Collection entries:

======

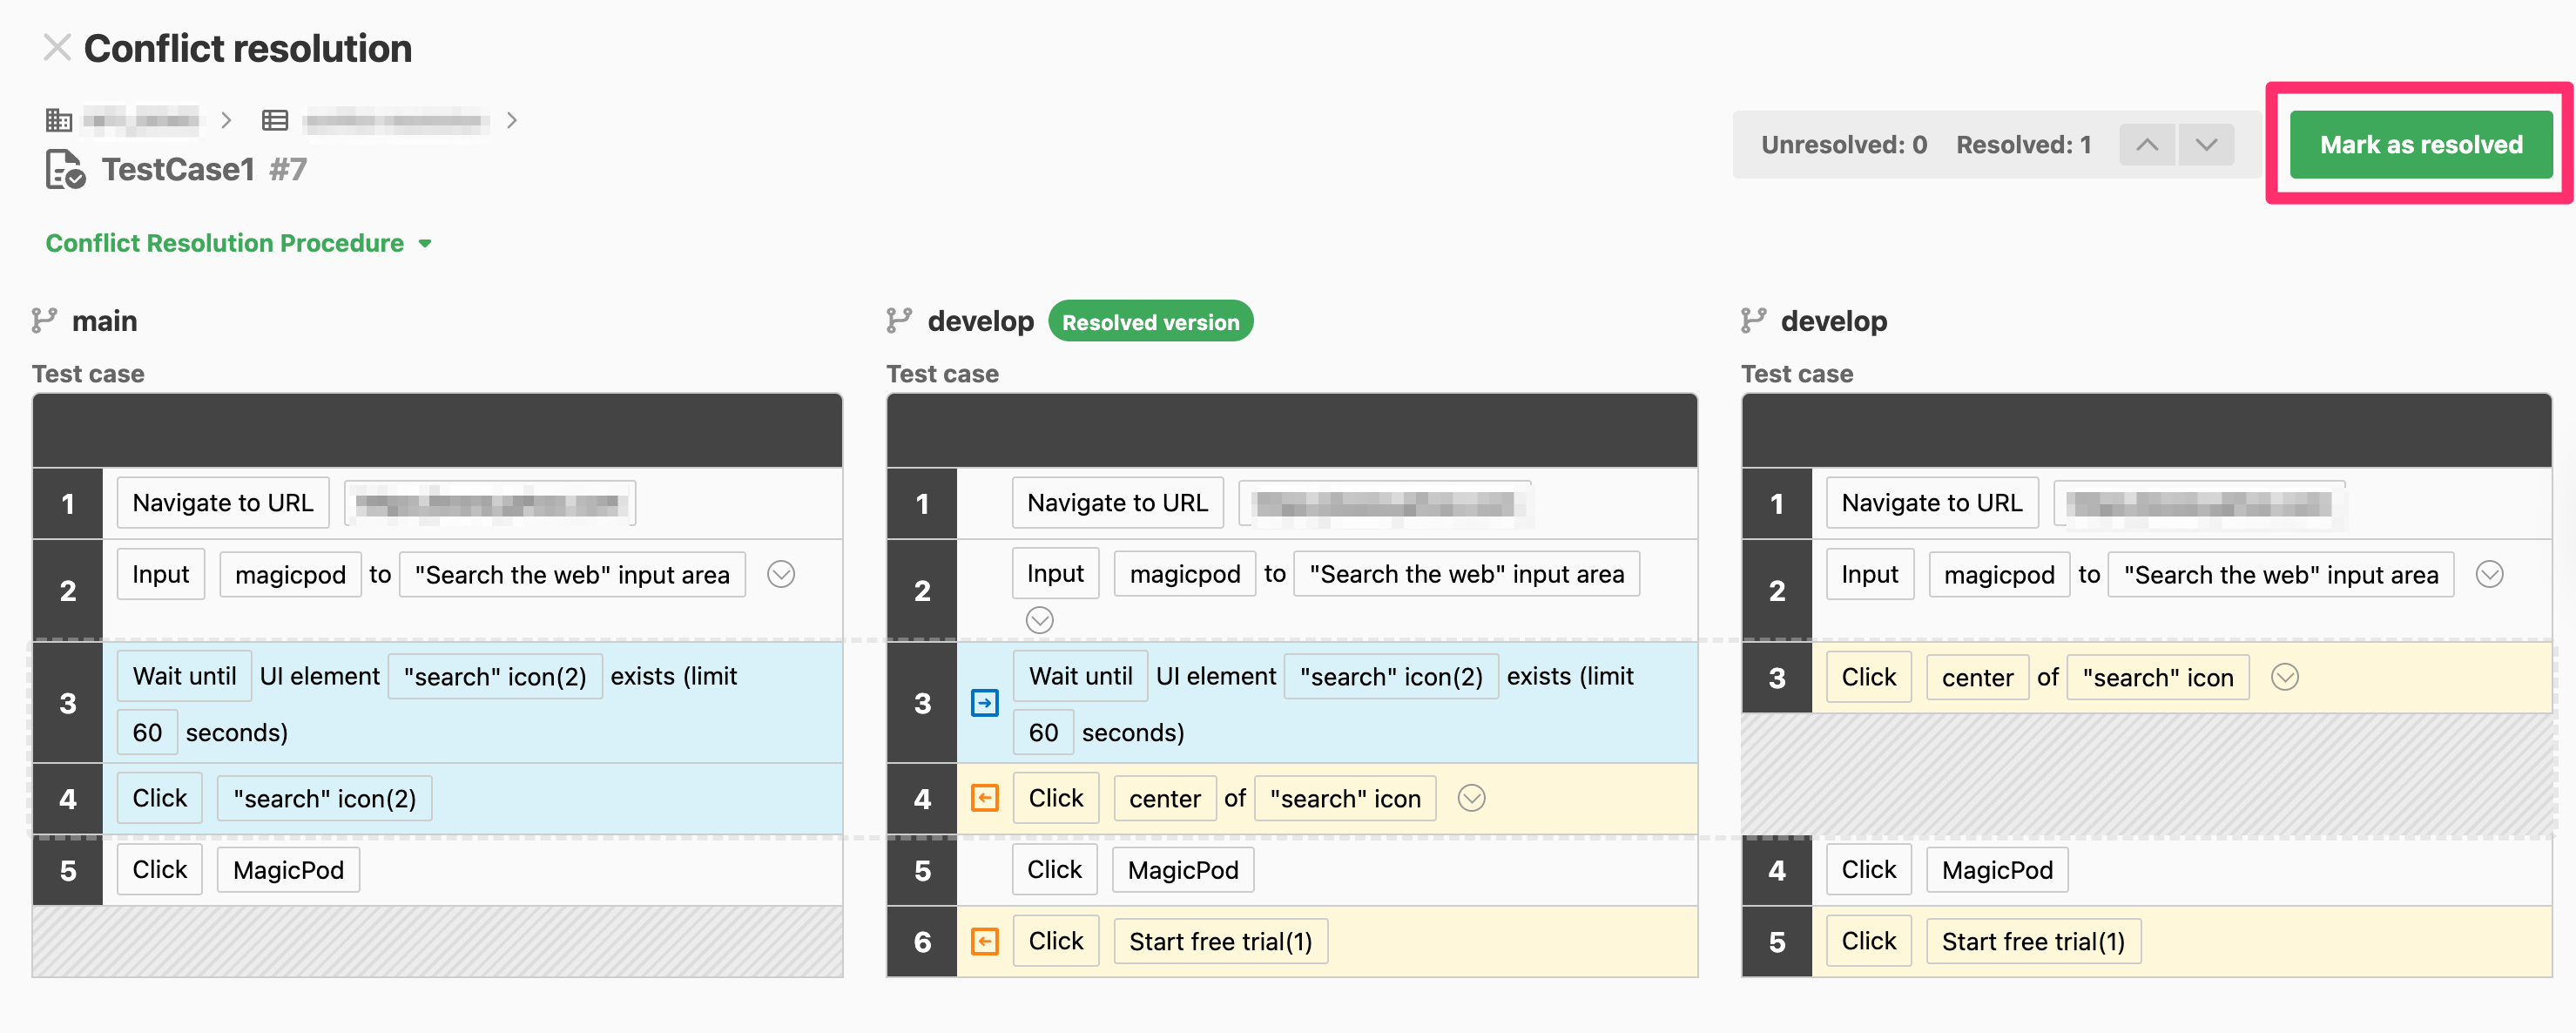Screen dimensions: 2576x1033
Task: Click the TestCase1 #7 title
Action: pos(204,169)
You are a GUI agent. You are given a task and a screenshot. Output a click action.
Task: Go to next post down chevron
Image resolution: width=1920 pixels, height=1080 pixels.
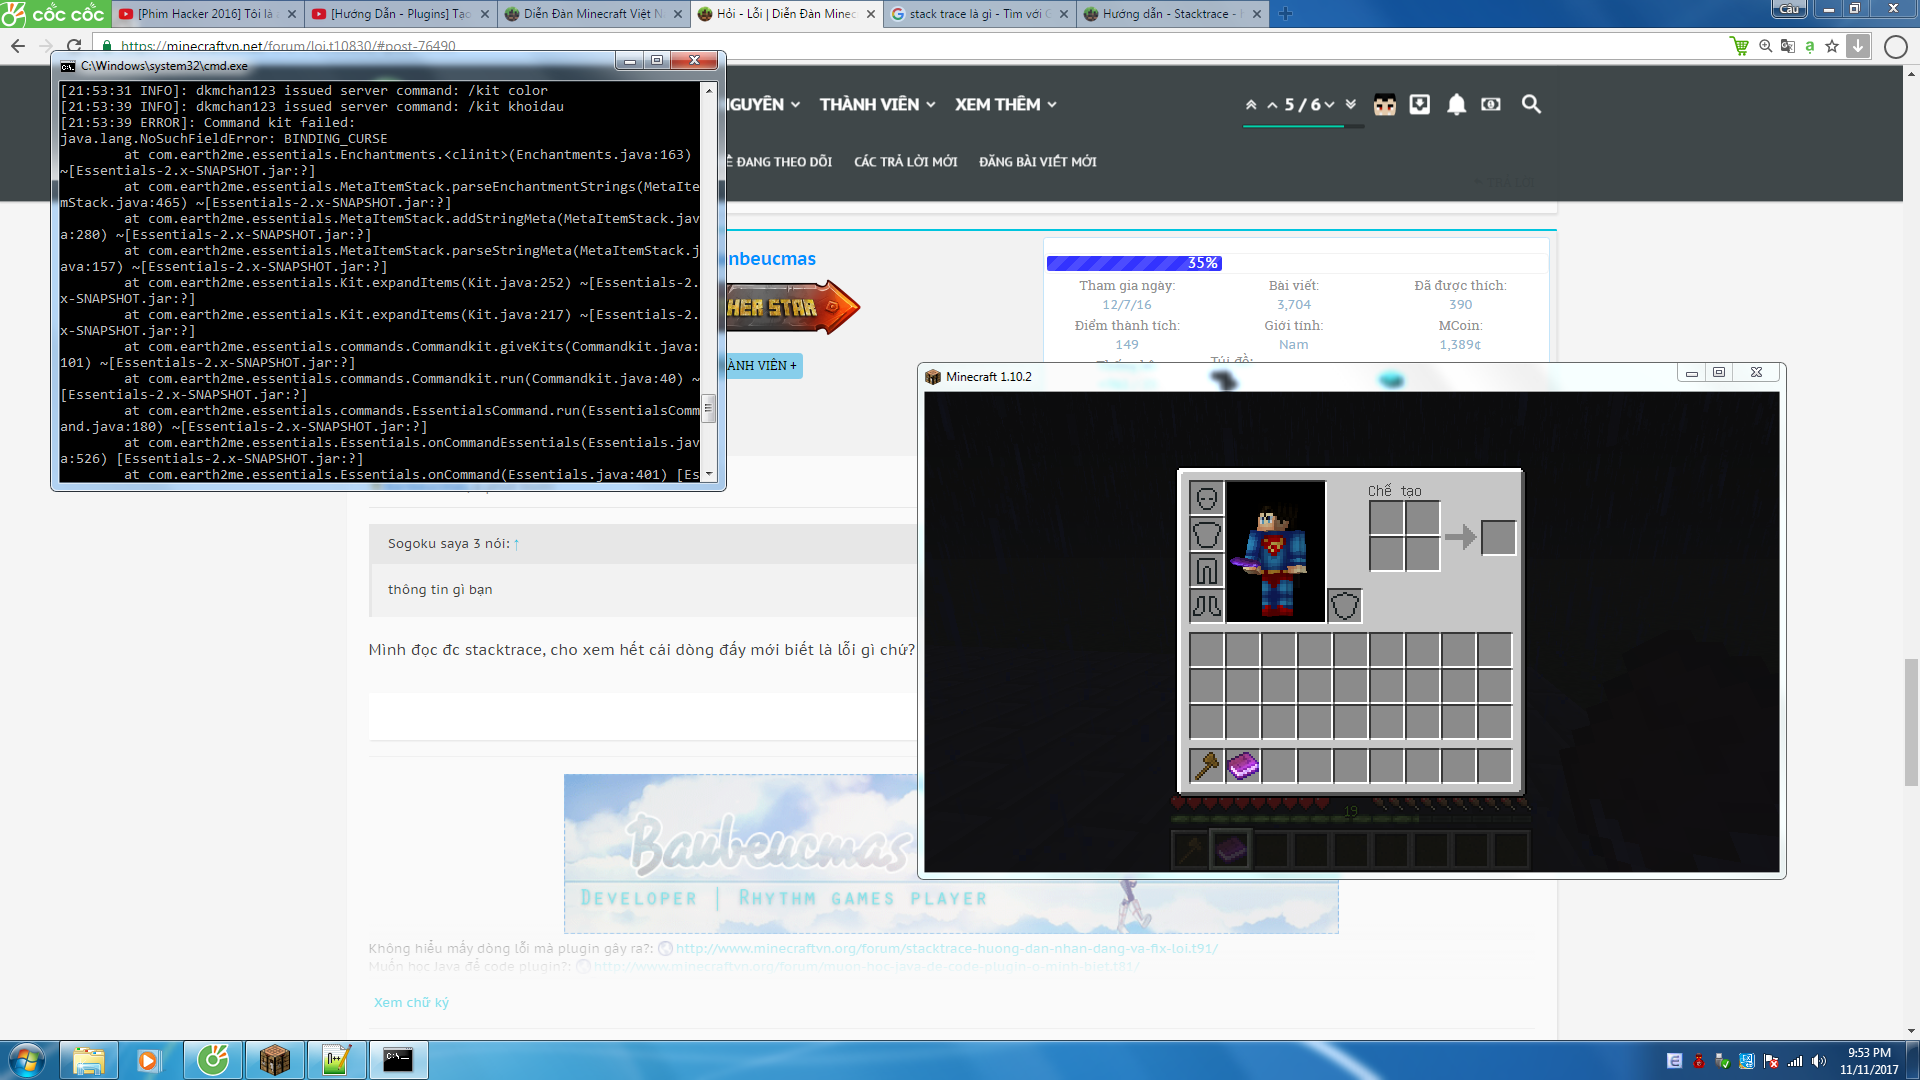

======

▸ TASK OBJECTIVE
Your task is to repeat, word for word and with no picture, every line from the one that contains "You are a GUI" through the last line of the data.

▸ EXPECTED ANSWER
You are a GUI agent. You are given a task and a screenshot. Output a click action.
Task: Go to next post down chevron
Image resolution: width=1920 pixels, height=1080 pixels.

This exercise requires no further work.